Automation of image-based measurement of battery cell features by computed tomography and synthetic training data

Abstract

Due to process variations in the production of lithium-ion batteries (LIBs), cells of one production batch can show a variation in physical features, inhomogeneities, and defects. These can impact the performance and safety of the cells and should be detected, and if accepted in tolerances should be measured accurately. The cell features are often unknown to manufacturers of battery modules and packs. Hence, computed tomography (CT) imaging could provide insight into the cells’ quality, allowing the measurement of relevant battery cell features. However, the high number of cells requires an automation of cell inspection. This work focuses on the challenge of automated image processing and provides an image-based workflow measuring multiple cell features based on a single CT scan. Both classical computer vision (CV) and machine learning (ML)-based image algorithms are applied within the developed workflow.

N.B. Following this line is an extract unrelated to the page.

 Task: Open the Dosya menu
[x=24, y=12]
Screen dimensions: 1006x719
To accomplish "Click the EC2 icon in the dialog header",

To train, test, and validate the convolutional neural network (CNN)-based algorithms, artificially generated training data is created and used due to the scarcity of training data, which can form a bottleneck in CNN-model development and evaluation. Hence, the generation of synthetic training data shown in this work can reduce the need for costly laboratory CT scans before adoption in serial production environments. The results show the promising potential of synthetic training data and the automated approaches to measure cell features, specifically the electrodes’ windings, the corresponding length and width, as well as the anode overhang.